"Life-changing" is one way WA Local Hero 2021 recipient Rebecca Prince-Ruiz describes her award experience.
As one of the four winners from WA last year, Ms Prince-Ruiz said the accolade was in a word "surprising".
"It was such an honour to receive it. One of my neighbours nominated me. The award is not just for me, but for the community," she said.
Ms Prince-Ruiz is the founder of Plastic Free July, a global movement that helps millions of people be part of the solution to plastic pollution.
Ten years ago, Ms Prince-Ruiz became concerned by the amount of plastics going into landfill and encouraged her family to go plastic-free for the month of July. Her idea is now a global initiative, with an estimated 326 million people participating worldwide.
Ms Prince-Ruiz has worked with state governments and business leaders on reducing single use plastics and is on the board of the government's Container Deposit Scheme - a new recycling program for WA.
At a local level, Ms Prince-Ruiz engages with community groups by hosting presentations and workshops for schools, aged care facilities and other community groups.
Ms Prince-Ruiz has appeared on the ABC show War on Waste to increase awareness of the plastics issue and the solutions available.
She has published a book on the Plastic Free movement, and created a vast social media following - inspiring countless others to do more for the planet.
Ms Prince-Ruiz said one of the highlights of her win was being asked to got to lunch with the other WA winners in Canberra.
"The four of us sat with Kim Beazley [Governor of WA] and his wife and had an incredible conversation," Ms Prince-Ruiz said.
"Each of us have a different area we concentrate on; mine being the environment, Grace Forrest trying to end modern slavery, Professor Milroy with youth mental health and Dr Walley is a wonderful ambassador for reconciliation, and we all shared what we were proud of as Western Australians.
"It was a deep and rich conversation about what it means to be making a difference in our communities.
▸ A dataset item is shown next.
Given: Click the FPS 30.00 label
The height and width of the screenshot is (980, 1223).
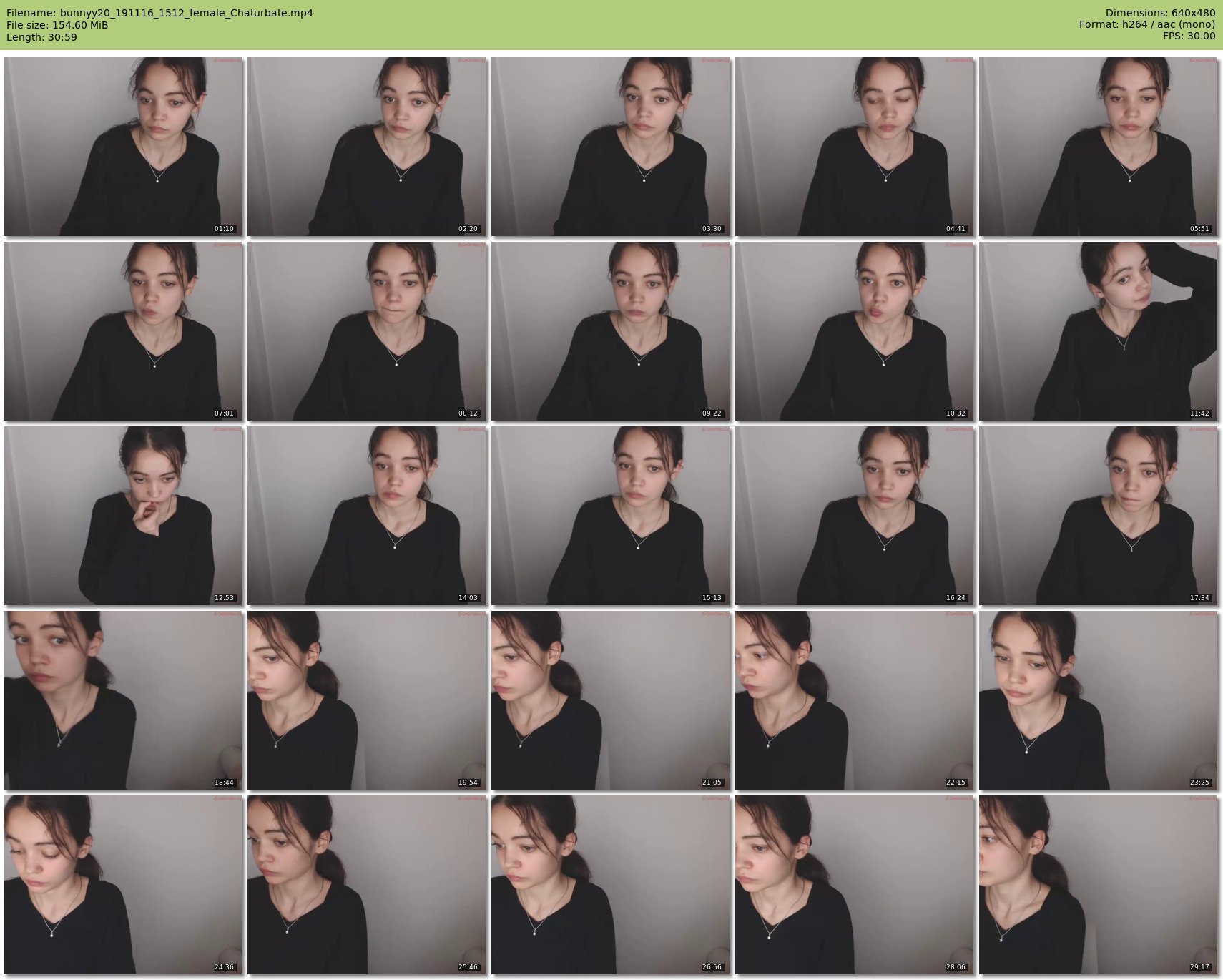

Although we come at it from different angles, it's about taking care of the people and the places where we live.
"The 32 amazing people who went to Canberra just show it takes so much from so many different people and the Australian of the Year awards shows what it means to be a good community member."
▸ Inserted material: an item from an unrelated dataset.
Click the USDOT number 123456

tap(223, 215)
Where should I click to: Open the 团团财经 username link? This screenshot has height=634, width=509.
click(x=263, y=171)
Ms Prince-Ruiz said it was important for members of the community to acknowledge those around them who were making a difference.
"There are so many challenges facing our country right now; injustices, people and communities with so many issues.
"These awards are for recognising the people who are trying to make a difference and really shines a light on all of these diverse issues and brings the public's attention to them."
If you know somebody who deserves to be acknowledged for what they do in the community you can nominate them in one of four categories, which are: Australian of the Year, Senior Australian of the Year (65 and over), Young Australian of the Year (16-30) and Local Hero.
Nominations for 2022 are open now until July 31.